Both concrete and asphalt are popular material choices for driveways, paving and other surfaces, and both have their own pros and cons. To help you decide which option is best for your project, we’ve put together this handy comparison guide to weigh up the advantages and disadvantages.
Known for its dark, textured look, asphalt is created from crushed rock, sand or gravel, held together with a binder such as bitumen. Meanwhile, concrete is comprised of cement, water, sand and aggregates and offers a smooth, grey appearance. There is also flexibility for concrete to be polished or chemically stained to change its colour and aesthetic, whilst asphalt does not have this adaptability.
Concrete lasts a lengthy lifespan of 40 years, whilst asphalt has a much shorter lifespan of 10-20 years.
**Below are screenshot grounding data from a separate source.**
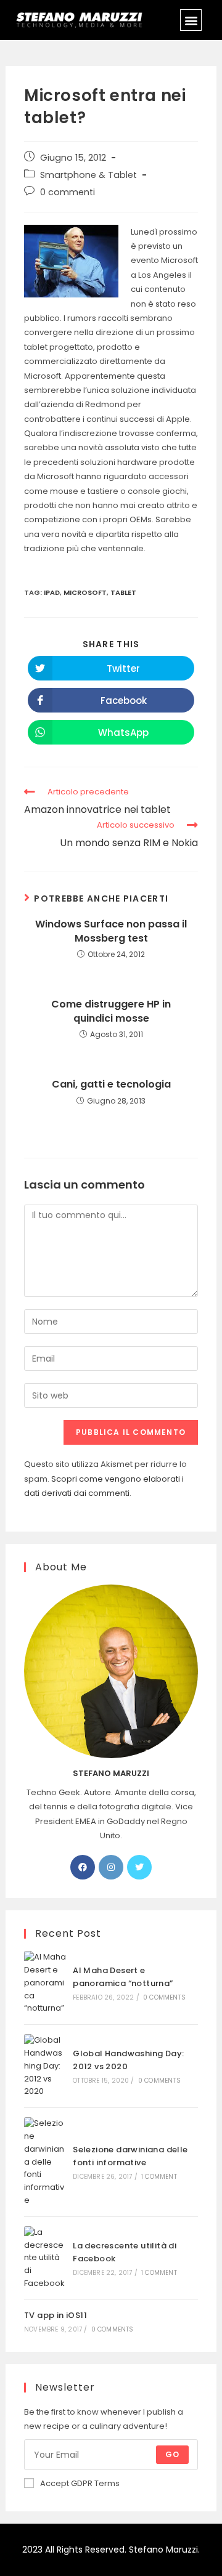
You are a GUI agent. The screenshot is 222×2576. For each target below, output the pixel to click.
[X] (139, 1867)
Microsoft (85, 592)
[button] (191, 20)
The strong, sturdy and solid nature of concrete makes it a durable option for a wide range of applications, including construction and domestic. What’s more, concrete has been known to actually harden with age whilst asphalt is more susceptible to soften in high temperatures.
Asphalt demands regular attention to keep it looking presentable, whilst concrete preserves its appearance and quality without the need for frequent maintenance. To keep asphalt performing at its best, it requires resealing roughly every 2- 3 years, while concrete can last longer without this attention.
Whilst initially more expensive than asphalt, in the long run concrete is cheaper than asphalt. This is thanks to the high durability and low service costs of maintaining concrete. In comparison, asphalt requires more regular resealing and upkeep work due to its shorter longevity, and thus maintenance costs are higher.
For an environmentally-friendly option, concrete is a more desirable choice as its creation relies on readily available limestone and water. In comparison, asphalt produces harmful gases whilst being heated up due to the presence of bitumen binders.